Безоглядная иллюстрация

"Сюрреализм" в ГМИИ имени Пушкина

Выставка книга

В Музее личных коллекций при ГМИИ имени Пушкина проходит выставка "Сюрреализм и livre d`artiste" из собраний Георгия Генса и Бориса Фридмана. Кураторами выступили сам Борис Фридман, обладатель одного из лучших собраний livre d`artiste в России, и Лоуренс Сафайе, известный американский искусствовед, один из крупнейших специалистов по графике сюрреализма. Это уже десятая тематическая выставка из коллекции Бориса Фридмана (и вторая в ГМИИ) за последние пять лет. Рассказывает АННА ТОЛСТОВА.
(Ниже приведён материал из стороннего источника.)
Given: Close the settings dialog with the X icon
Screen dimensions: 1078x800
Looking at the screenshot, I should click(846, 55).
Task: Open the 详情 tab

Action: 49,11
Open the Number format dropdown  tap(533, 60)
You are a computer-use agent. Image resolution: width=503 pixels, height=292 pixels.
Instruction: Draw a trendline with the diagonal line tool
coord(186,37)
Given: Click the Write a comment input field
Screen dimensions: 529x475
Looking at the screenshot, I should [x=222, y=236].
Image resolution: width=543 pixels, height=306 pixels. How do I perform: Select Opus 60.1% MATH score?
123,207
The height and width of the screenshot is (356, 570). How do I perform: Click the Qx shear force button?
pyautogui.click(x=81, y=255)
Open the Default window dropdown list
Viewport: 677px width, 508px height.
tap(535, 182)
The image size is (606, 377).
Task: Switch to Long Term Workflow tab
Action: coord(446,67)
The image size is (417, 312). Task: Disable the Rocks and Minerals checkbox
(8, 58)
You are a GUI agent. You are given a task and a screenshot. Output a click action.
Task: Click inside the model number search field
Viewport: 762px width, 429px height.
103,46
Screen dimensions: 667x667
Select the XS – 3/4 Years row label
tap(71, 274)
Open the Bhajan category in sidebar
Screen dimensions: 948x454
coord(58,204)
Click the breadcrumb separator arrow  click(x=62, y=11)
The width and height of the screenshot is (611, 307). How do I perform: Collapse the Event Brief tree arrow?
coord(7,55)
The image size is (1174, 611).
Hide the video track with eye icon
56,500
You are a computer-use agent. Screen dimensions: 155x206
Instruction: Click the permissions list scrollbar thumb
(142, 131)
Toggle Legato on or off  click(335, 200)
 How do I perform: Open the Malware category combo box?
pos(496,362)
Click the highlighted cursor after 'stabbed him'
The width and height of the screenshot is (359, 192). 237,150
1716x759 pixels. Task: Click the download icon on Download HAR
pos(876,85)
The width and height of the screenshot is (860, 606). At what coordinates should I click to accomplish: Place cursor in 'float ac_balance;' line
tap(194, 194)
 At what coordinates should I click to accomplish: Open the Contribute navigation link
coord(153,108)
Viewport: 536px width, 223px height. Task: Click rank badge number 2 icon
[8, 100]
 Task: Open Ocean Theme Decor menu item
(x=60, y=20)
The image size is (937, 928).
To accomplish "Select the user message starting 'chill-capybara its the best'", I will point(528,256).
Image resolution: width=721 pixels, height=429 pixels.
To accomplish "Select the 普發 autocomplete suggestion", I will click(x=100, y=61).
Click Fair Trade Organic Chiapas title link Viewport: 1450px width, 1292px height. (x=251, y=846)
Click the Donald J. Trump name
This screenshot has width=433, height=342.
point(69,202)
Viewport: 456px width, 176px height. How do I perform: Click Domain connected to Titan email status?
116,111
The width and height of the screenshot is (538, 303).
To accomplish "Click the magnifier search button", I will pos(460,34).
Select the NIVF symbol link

Нет лучше способа рассказать историю сюрреализма, чем через livre d`artiste, утверждает Борис Фридман. С одной стороны, с ним нельзя не согласиться: сюрреализм в узком, бретоновском понимании вышел из книги, из поэзии, из поэтической игры бессознательного, а что такое livre d`artiste, как не игра неточных рифм, случайностей и несовпадений между образом и словом. С другой стороны, что такое livre d`artiste, как не враг спонтанности, ведь тут все — начиная графикой шрифта и заканчивая рыхлостью бумаги — продумано до мелочей. Воплощением этого противоречия между непроизвольностью и рациональным расчетом выглядит роман в картинках "Неделя доброты" Макса Эрнста, где каждая гравюра является виртуозным коллажем вырезок из иллюстрированных изданий XIX века, от бесконечных "типов", "криков" и "физиологий" до научных энциклопедий, но при этом невозможно поверить, что сам художник не добавил ни штришка в свои фантастические композиции.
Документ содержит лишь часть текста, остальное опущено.